The Georgetown County School District extended its winter break by closing schools on Tuesday and delaying the start of classes for two hours on Wednesday.

Alan Walters, the district’s chief operations officer, said district employees were out before dawn on Wednesday checking facilities for damage.

A few minor leaks were reported, he added.

As county officials accessed the damage from Tuesday’s storm, they are already preparing for another storm that is supposed to hit the area on Friday.

According to Ellis, officials are monitoring forecasts and information from “trusted” sources and will decide today whether schools and government offices need to be shut down again.

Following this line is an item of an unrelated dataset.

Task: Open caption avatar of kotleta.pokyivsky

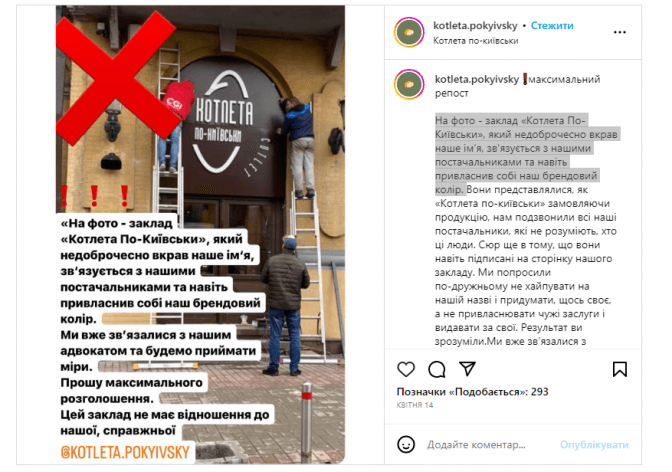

“We make the best decision for our employees, for our residents, for our students,” he said. “We make those decisions with the safety of our residents and visitors being the utmost priority.”

Those decisions are not always popular, Ellis added.

According to Walters, bus transportation is a “major consideration” when deciding whether to close schools.

“The state owns the buses and if there’s a wind advisory, we can’t use the buses,” he said. “That kind of makes the decision for us.”

Damage to district facilities is not a factor, Walters added.

“The facilities are made to withstand tornadoes and everything else. They’re probably one of the safest buildings around. That’s why we use them for shelters,” he said. “If we can’t get people here and get them home, that’s the problem.”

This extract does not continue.